Your response should consist of the entire listing, transcribed exactly, with every image left out.

[Start of section]

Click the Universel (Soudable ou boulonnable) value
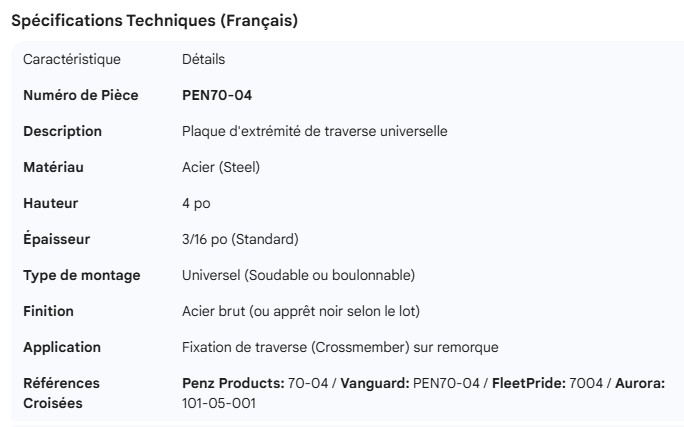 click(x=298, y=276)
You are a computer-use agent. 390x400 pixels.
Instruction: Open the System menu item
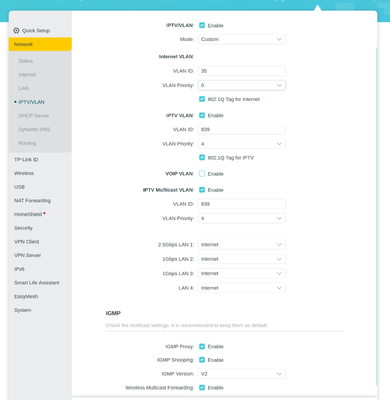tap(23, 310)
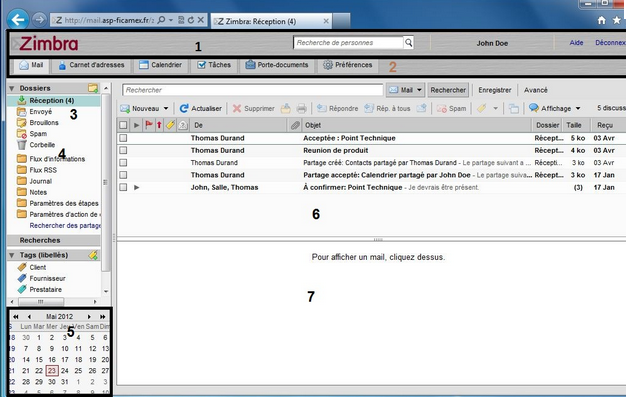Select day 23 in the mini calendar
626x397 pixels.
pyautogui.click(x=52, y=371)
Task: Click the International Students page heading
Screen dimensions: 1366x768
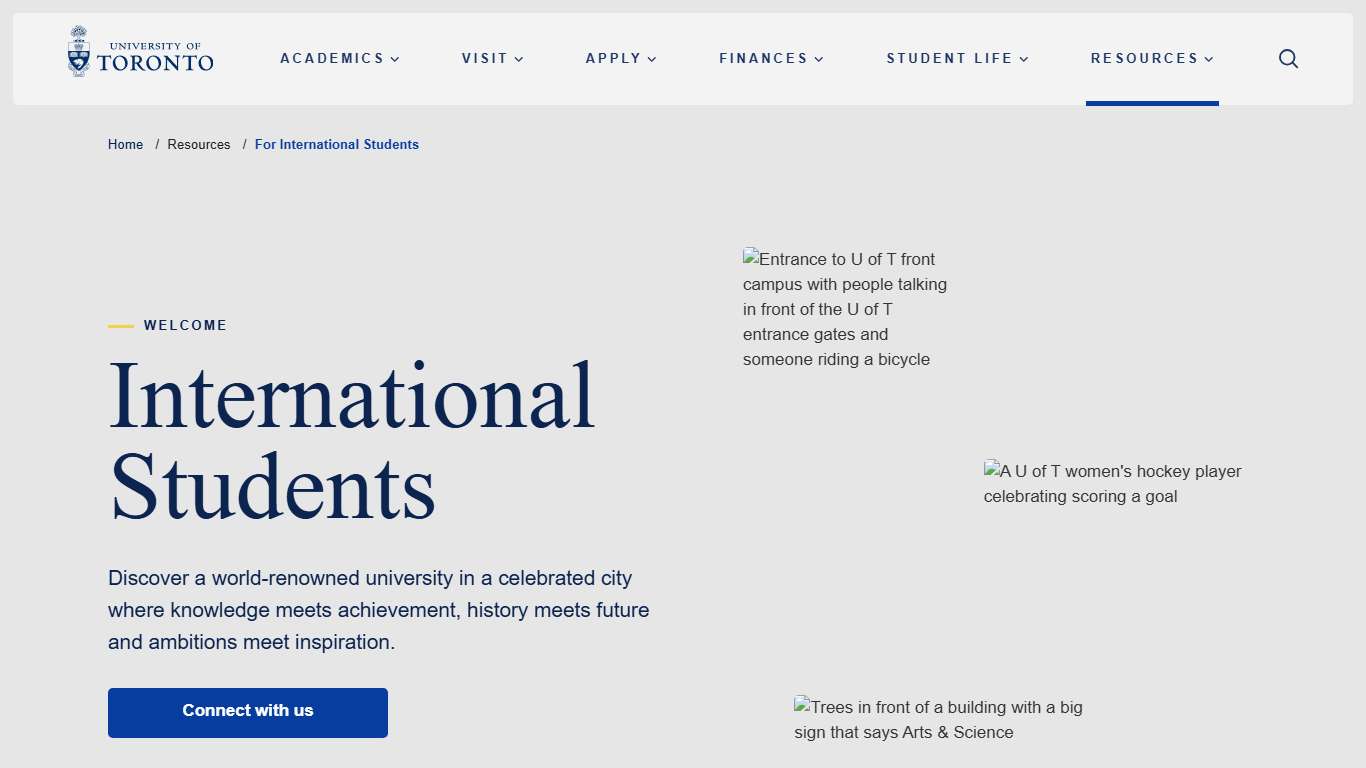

[End of section]

> Solution to the problem:
Click the Universel (Soudable ou boulonnable) value
 click(x=298, y=276)
You are a computer-use agent. 390x400 pixels.
Instruction: Open the System menu item
tap(23, 310)
Select day 23 in the mini calendar
626x397 pixels.
pyautogui.click(x=52, y=371)
Task: Click the International Students page heading
Screen dimensions: 1366x768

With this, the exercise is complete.